Please rewrite the part of the raindrop surface tension text that opens with the words containing "Surface Tension Of" and closes with "and Surface Tension.", substituting "Interfacial Tension" for "Surface Tension".
* begin Text passage *
Surface Tension Of Raindrops

Consider a Hemisphere of raindrop. It is clear that there are 3 forces that act on the hemisphere, The outer pressure, inner Pressure, and Surface Tension.

Outer Pressure = $P_o\times\pi r^2$
Inner Pressure = $\left(P_o+P\right)\times\pi r^2$ , where P is the Excess Pressure ,
Surface Tension = $T\left(2\pi r\right)$

NOTE: The Surface Tension acts Perpendicular to the flat surface of the Hemisphere and is in the same direction as the Outer Pressure.
* end Text passage *
* begin Dataset entries *
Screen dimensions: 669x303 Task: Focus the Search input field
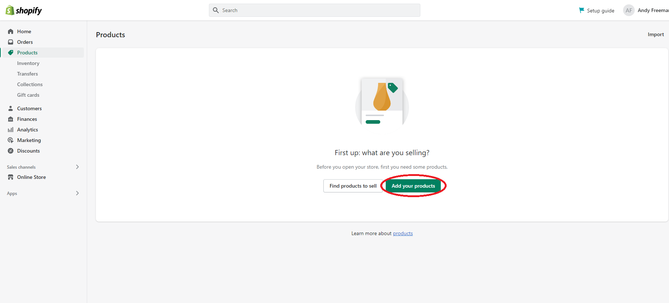tap(314, 10)
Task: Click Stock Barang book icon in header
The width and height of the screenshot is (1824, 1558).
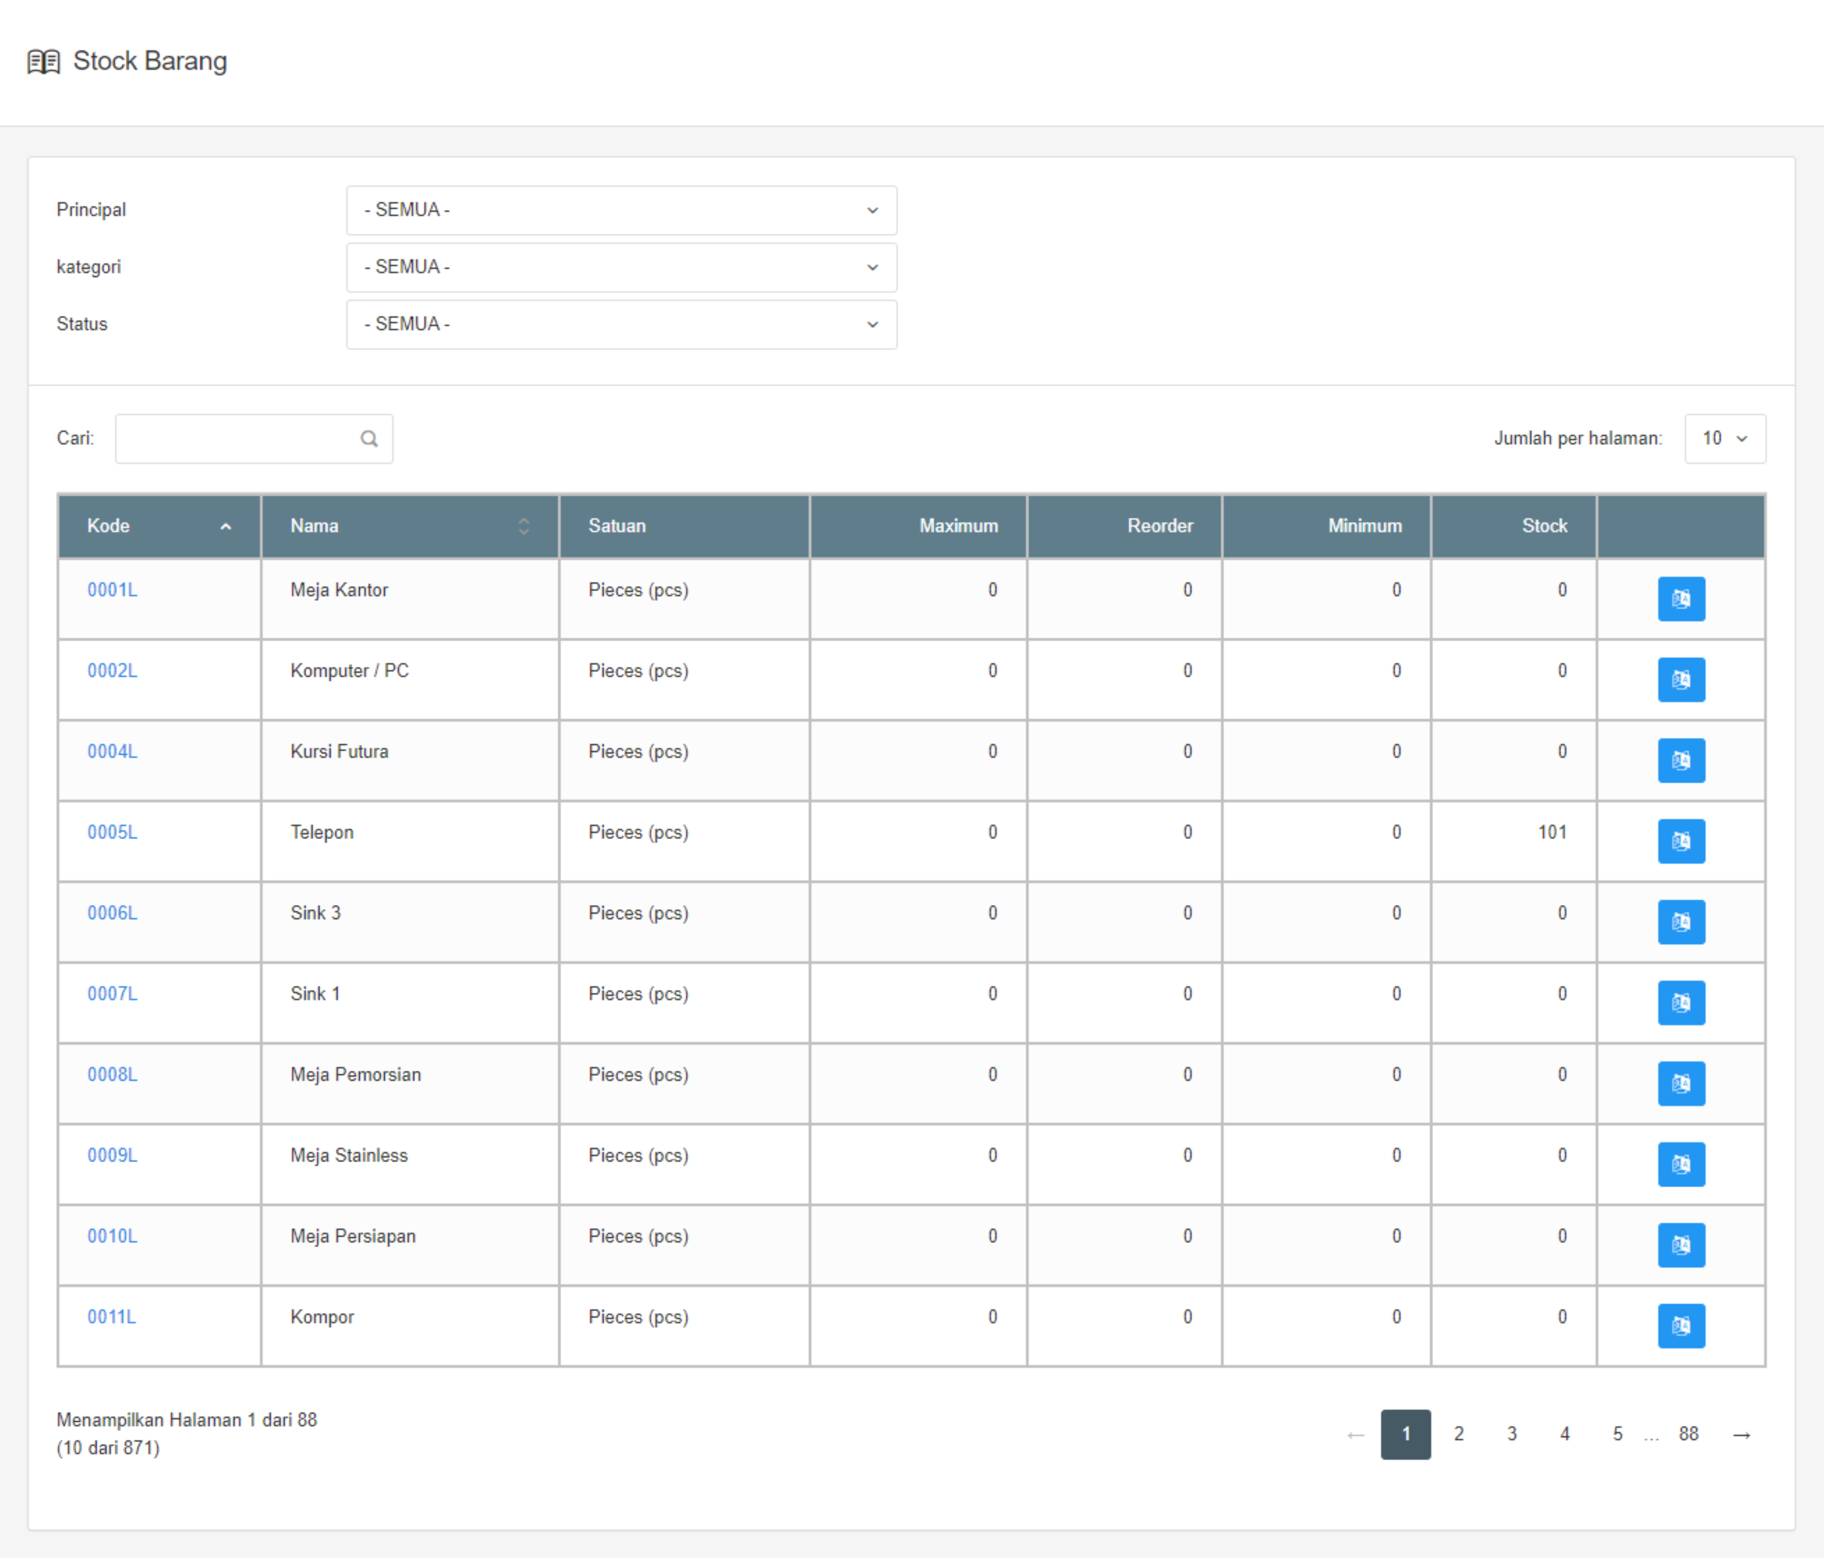Action: pyautogui.click(x=43, y=62)
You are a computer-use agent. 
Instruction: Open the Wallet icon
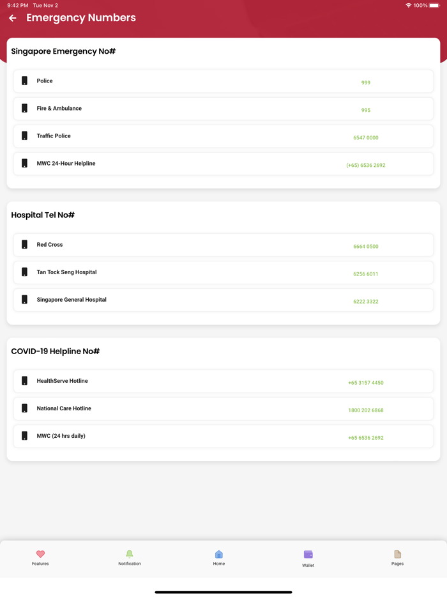click(x=308, y=554)
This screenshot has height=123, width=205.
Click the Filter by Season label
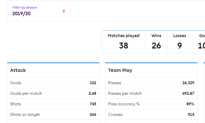pos(25,7)
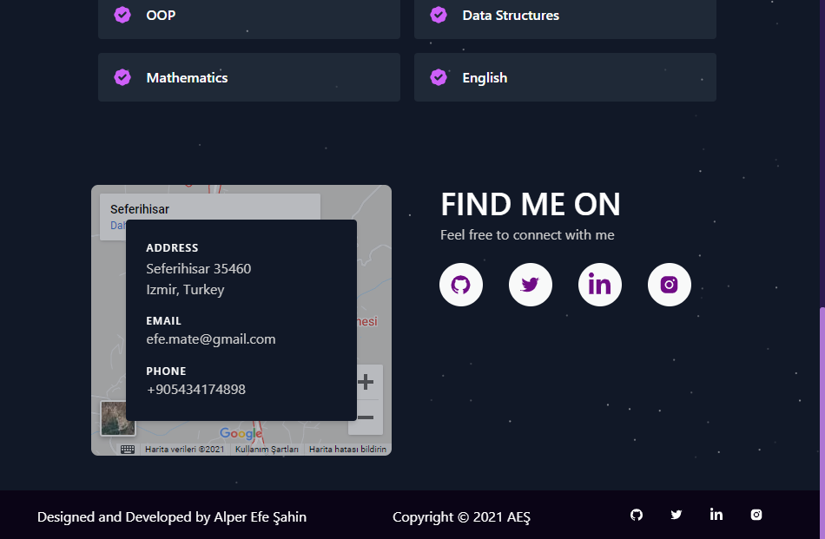
Task: Zoom out on the map with the minus button
Action: (366, 417)
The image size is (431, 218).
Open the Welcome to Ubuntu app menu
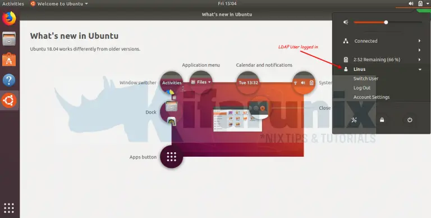tap(59, 3)
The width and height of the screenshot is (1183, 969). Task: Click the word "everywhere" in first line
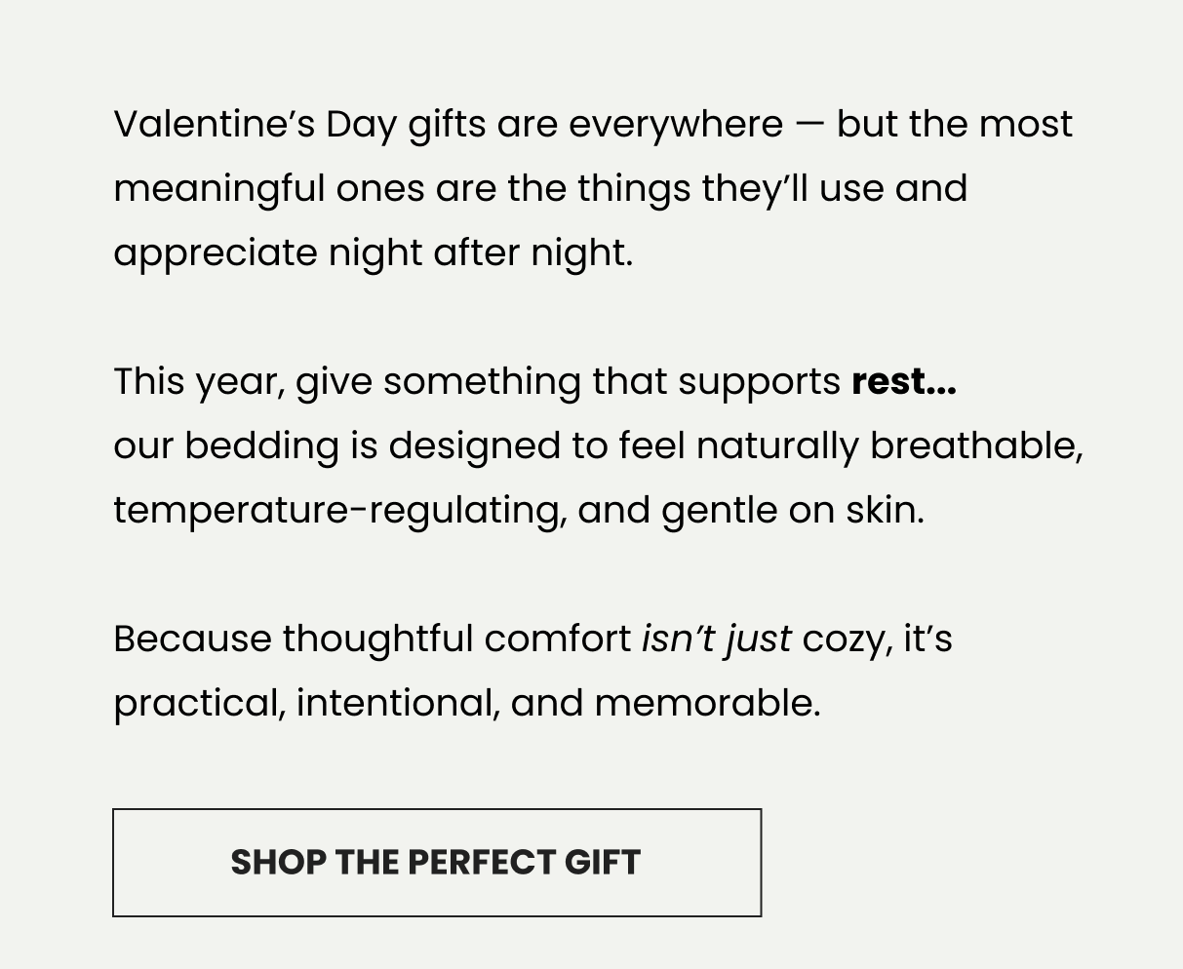click(675, 125)
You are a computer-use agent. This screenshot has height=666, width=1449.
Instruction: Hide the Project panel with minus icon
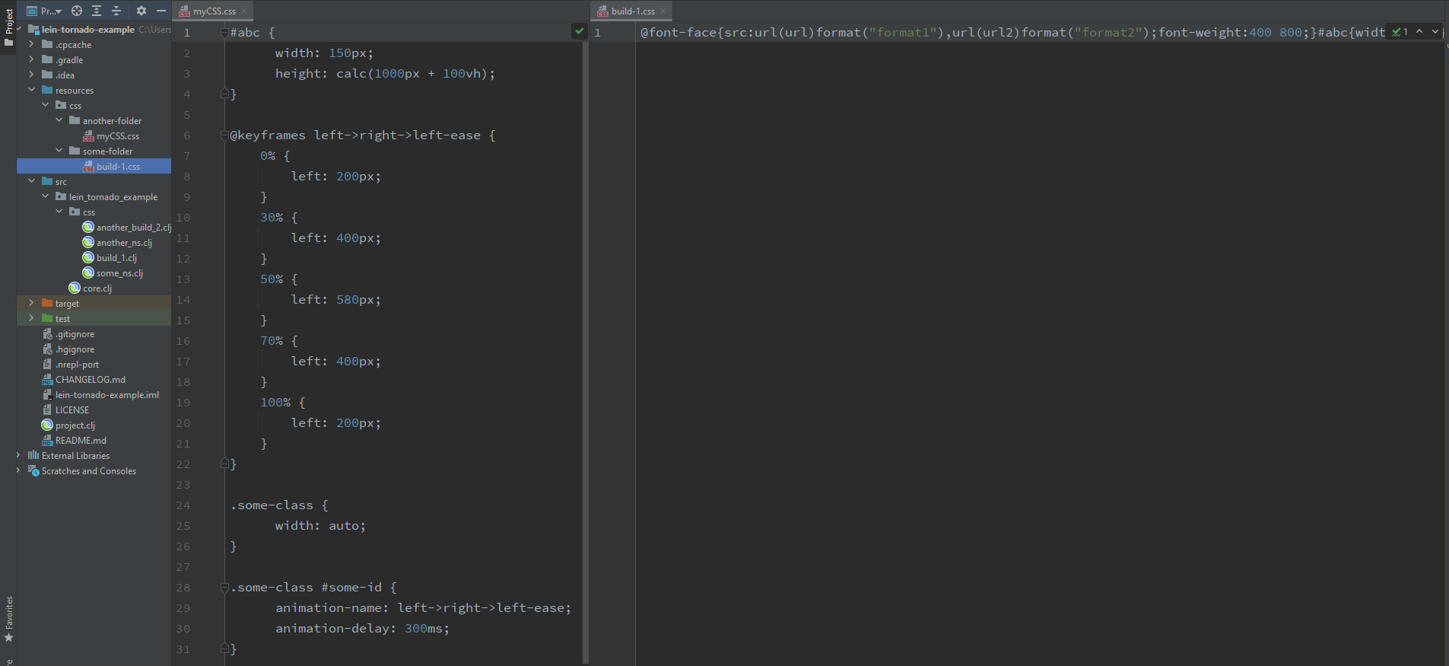(161, 11)
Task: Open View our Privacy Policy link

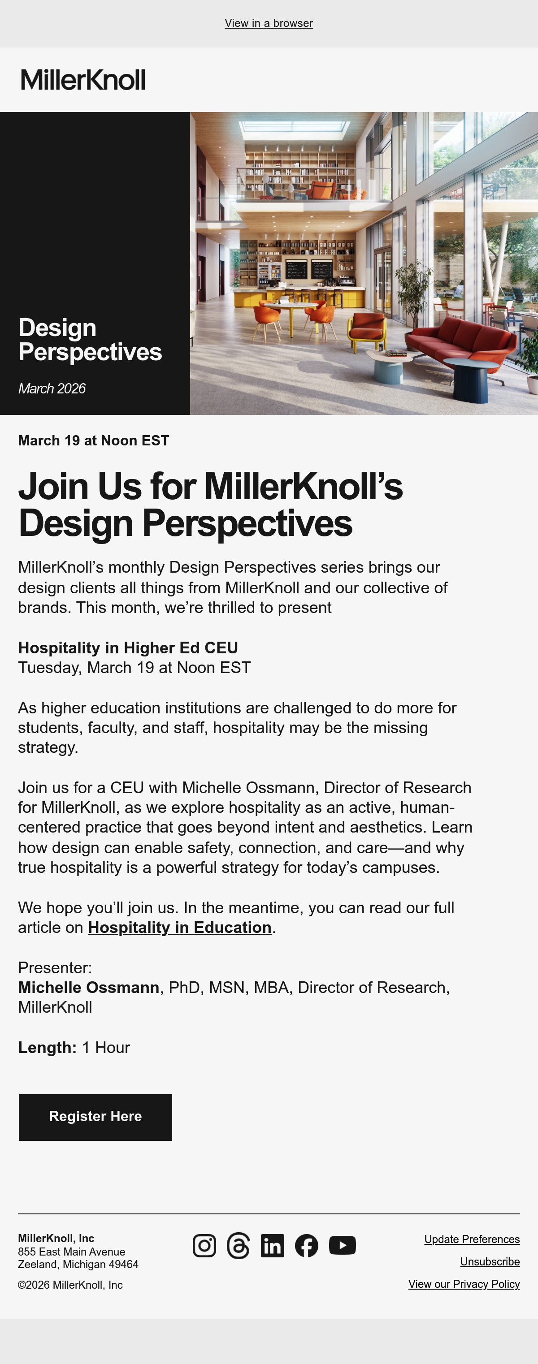Action: pos(464,1284)
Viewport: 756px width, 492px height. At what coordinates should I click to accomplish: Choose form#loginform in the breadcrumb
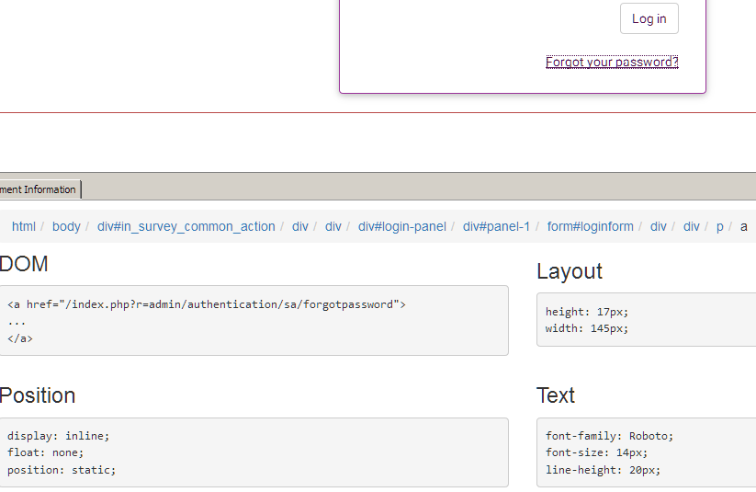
* end Dataset entries *
• _Task solution_
Interfacial Tension Of Raindrops

Consider a Hemisphere of raindrop. It is clear that there are 3 forces that act on the hemisphere, The outer pressure, inner Pressure, and Interfacial Tension.